NOW THAT'S WHAT I CALL WEATHER

The latest data from the Galileo spacecraft, which has been orbiting Jupiter for over two years, offers a glimpse of terrifying, titanic electrical storms swirling around that gigantic world. Nevertheless, the forces that control Jovian weather seem to be much the same as those on Earth: low pressure systems spawn violent weather.

The lightning in Jupiter's atmosphere seems to originate within the water clouds, a layer that lies 20 to 30km beneath the ammonia clouds. In keeping with the huge scale of Jupiter, the lightning is hundreds of times brighter than the bolts on Earth. An individual Jovian lightning strike can emit as much energy as 30 million 100-watt bulbs.

The low-pressure storms on Jupiter, just like those on Earth, rotate anticlockwise in the planet's northern hemisphere and clockwise in the south. Terrestrial hurricanes are powered by warm, moist air rising up from the ocean's surface, which has been heated by the Sun. On Jupiter, which is too far away from the Sun to receive much radiant heat, the source of energy that drives storms is the warm interior of the planet itself.

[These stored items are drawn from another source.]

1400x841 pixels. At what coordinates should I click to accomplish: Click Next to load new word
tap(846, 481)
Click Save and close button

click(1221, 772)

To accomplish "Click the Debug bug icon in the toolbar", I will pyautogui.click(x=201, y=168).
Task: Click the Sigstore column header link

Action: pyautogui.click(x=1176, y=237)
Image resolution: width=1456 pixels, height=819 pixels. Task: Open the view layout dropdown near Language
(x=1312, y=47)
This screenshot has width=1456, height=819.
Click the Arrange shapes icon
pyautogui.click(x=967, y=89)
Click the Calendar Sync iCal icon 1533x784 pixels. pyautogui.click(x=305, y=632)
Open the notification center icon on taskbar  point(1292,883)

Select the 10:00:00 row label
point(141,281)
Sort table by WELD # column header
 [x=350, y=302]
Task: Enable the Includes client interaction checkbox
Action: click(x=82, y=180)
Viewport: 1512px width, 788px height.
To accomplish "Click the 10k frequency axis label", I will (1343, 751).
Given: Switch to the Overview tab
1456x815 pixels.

The high-pressure storms on Jupiter are larger, more stable and longer- lived than the hurricane-like storms there. Three such storms, which according to the data from Galileo appear from above as white ovals in the Jovian atmosphere, have persisted in a single band around the planet's midsection for 50 years. Two of them recently combined to form a storm system as large as the Earth. That conglomerate storm has become one of the most powerful in the solar system - second only to the Great Red Spot, an even larger storm on Jupiter which has raged for 200 years.

BUBBLING TO THE SURFACE

Speaking of storms, researchers at the University of Pittsburgh and Los Alamos National Laboratory have been concentrating their efforts on the study of soap bubbles. The swirling patterns visible within these soap films are believed to offer clues to the patterns of turbulence seen within large storm systems. These scientists have now completed the first quantitative measurements of the properties of an entire soap film.

The team has obtained detailed photographs of soap films snapped at 160 to 300 microsecond intervals, measuring the rates at which vortices of soap molecules rearrange themselves within two dimensions. The energy of turbulence in these systems seemed to flow from large vortices to smaller eddies, then gradually dissipated into the background heat of the film itself.

GETTING IN ON THE ACT

Birds do it, marmosets do it, even tree shrews do it - but as every biology student knows, humans cannot grow new neurons (nerve cells) in their brains once they have matured. The tragic consequence has been that brain damage from head injuries, strokes, drug abuse or illnesses could never be undone. But now it appears that this fundamental dogma of medicine is wrong - or at the very least, far too sweeping.

Two neuroscientists, Fred Gage of the Salk Institute in San Diego and Peter Eriksson of the Goteborg University Institute of Clinical Neuroscience in Sweden, have collected the first persuasive evidence that mature - and even elderly - people do at least sometimes create additional neurons by the hundreds. This growth of neurons has so far been shown to occur in only one part of the brain - an important section called the dentate gyrus of the hippocampus, which is generally involved with learning and memory. As yet, the scientists do not know what (if anything) the newly formed neurons do, or whether the same process occurs anywhere else in the brain.

Although the discovery probably will not yield medical applications for many years, it is a major advance nonetheless. If even a few neurons can be induced to grow and carry nerve signals at critically injured points in the brain, some function might be restored to people who would otherwise be permanently damaged.